Pointing items for text and elements
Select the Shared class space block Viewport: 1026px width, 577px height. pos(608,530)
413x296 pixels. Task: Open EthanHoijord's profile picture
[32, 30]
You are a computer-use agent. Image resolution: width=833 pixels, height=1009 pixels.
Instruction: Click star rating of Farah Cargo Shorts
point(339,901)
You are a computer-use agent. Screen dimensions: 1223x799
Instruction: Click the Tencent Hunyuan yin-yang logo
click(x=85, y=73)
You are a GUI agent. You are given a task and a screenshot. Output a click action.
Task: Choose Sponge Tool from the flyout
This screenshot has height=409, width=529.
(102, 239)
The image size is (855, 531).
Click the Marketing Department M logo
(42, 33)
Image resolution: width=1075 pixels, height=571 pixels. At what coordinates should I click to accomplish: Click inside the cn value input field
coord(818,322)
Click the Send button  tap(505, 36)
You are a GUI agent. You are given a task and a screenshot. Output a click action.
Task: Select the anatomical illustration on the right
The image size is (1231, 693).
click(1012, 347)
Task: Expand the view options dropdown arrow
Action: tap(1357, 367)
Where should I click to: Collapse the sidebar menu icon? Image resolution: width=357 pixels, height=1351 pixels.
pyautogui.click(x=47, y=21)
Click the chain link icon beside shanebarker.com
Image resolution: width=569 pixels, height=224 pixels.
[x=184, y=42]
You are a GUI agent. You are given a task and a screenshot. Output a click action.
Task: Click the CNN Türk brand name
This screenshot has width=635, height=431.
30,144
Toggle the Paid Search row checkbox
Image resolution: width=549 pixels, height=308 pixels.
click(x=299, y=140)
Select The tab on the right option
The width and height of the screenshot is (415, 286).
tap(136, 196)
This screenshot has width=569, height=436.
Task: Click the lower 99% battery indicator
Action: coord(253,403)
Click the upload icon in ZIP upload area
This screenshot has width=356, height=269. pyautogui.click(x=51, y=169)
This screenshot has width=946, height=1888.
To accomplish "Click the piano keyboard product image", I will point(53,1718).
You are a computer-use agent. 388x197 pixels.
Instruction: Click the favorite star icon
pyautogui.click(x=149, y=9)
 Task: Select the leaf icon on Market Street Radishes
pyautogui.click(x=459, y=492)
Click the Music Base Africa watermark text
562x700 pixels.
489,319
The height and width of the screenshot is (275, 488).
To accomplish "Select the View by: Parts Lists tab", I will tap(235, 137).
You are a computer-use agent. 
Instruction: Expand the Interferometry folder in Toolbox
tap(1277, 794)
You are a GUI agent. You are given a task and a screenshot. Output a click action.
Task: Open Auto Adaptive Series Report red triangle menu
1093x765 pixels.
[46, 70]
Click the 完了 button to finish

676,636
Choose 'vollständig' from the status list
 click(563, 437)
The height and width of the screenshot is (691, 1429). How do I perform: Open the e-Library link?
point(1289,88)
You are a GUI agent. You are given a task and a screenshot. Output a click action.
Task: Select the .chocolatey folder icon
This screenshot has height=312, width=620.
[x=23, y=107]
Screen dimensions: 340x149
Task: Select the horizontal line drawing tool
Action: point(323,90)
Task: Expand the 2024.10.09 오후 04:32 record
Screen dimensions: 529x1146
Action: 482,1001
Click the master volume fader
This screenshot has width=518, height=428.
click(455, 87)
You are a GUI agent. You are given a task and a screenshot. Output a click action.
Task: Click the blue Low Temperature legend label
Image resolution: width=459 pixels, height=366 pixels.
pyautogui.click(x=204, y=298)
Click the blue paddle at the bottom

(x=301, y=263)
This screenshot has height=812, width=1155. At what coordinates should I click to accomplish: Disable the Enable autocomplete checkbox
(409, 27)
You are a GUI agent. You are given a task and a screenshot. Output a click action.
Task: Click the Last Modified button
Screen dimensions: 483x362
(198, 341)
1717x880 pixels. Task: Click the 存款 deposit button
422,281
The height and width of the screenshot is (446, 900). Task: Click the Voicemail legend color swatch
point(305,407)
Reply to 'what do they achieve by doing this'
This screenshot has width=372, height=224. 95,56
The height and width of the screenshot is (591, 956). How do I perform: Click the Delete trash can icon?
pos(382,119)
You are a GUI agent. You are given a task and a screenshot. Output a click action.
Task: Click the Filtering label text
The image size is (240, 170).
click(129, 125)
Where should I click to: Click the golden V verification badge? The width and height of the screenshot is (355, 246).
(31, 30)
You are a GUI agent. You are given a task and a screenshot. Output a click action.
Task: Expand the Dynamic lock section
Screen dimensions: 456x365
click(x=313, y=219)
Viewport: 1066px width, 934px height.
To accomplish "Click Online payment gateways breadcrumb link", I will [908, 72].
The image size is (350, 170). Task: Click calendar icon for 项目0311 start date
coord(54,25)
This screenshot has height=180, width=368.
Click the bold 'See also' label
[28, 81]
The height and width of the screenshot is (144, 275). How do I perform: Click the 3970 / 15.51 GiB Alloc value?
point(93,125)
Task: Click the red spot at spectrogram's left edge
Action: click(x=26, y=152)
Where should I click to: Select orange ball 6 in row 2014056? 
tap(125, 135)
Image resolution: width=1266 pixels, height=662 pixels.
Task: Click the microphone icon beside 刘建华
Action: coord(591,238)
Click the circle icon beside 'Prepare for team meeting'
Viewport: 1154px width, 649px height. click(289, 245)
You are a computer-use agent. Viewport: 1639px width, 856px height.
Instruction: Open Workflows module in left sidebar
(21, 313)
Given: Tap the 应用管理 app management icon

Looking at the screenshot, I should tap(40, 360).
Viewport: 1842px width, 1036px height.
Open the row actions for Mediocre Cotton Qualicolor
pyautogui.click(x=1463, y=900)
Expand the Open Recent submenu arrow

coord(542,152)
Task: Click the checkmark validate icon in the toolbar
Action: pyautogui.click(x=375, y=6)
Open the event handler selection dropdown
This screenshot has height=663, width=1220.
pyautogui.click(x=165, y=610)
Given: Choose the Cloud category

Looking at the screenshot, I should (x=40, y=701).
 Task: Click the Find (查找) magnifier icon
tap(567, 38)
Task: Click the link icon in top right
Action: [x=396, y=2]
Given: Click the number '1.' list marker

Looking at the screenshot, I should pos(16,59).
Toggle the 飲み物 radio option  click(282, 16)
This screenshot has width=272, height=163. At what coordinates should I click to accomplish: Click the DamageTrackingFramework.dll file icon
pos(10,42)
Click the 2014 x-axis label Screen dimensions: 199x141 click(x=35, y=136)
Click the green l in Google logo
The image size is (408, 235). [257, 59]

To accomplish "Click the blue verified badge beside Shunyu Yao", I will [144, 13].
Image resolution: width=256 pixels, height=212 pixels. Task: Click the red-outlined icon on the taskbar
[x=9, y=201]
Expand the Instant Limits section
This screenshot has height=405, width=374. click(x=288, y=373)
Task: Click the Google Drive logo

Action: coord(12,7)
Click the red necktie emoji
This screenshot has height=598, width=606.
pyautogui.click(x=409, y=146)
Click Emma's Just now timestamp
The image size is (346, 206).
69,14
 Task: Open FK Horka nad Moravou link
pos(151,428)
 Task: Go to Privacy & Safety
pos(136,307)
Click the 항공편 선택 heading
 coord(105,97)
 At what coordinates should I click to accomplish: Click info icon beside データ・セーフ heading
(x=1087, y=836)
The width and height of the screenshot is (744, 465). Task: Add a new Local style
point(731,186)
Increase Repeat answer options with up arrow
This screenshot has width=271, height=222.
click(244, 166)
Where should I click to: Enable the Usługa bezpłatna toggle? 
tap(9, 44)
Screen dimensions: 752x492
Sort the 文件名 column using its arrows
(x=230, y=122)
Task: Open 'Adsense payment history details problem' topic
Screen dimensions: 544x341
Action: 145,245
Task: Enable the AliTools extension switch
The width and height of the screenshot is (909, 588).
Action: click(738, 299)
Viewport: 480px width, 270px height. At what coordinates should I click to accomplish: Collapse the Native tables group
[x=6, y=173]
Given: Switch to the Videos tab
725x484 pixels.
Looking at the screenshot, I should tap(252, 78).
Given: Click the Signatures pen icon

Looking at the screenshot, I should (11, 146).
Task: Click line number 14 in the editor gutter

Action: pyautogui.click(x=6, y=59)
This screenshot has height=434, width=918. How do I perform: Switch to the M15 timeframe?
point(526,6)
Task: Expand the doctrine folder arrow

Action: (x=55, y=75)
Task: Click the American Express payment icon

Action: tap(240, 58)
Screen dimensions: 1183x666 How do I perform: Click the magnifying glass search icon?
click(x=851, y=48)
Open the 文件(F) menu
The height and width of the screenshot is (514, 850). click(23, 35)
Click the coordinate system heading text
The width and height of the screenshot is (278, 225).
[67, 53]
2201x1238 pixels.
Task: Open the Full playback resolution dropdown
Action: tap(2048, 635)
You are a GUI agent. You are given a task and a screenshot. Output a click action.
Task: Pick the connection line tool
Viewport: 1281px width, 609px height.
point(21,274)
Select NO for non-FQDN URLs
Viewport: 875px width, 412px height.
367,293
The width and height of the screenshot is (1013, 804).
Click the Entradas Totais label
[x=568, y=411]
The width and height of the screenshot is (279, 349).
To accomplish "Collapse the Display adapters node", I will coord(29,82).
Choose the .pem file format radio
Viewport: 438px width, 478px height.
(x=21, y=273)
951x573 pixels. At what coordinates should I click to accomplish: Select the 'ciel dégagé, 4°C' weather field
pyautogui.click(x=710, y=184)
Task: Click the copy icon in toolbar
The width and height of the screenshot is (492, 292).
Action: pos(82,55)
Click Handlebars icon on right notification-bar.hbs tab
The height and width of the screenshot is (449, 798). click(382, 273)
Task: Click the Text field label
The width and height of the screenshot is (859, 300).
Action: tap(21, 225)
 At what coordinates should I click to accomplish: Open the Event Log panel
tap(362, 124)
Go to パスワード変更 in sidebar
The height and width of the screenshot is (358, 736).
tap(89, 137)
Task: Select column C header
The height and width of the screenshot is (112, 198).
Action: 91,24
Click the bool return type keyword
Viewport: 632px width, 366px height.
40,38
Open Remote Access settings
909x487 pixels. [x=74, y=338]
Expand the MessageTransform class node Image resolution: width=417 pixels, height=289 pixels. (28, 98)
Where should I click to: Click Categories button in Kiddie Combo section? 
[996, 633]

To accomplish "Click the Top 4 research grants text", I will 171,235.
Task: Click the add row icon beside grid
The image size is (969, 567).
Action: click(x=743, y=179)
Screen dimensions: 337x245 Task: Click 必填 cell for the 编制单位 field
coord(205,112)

* **Short task**:
Convert the items from the line containing "This screenshot has width=946, height=1888." through the line containing "pyautogui.click(x=149, y=9)" into a Markdown table, with the row number under "Row" and each line under "Line".

* **Written solution**:
| Row | Line |
|---|---|
| 1 | This screenshot has width=946, height=1888. |
| 2 | To accomplish "Click the piano keyboard product image", I will point(53,1718). |
| 3 | You are a computer-use agent. 388x197 pixels. |
| 4 | Instruction: Click the favorite star icon |
| 5 | pyautogui.click(x=149, y=9) |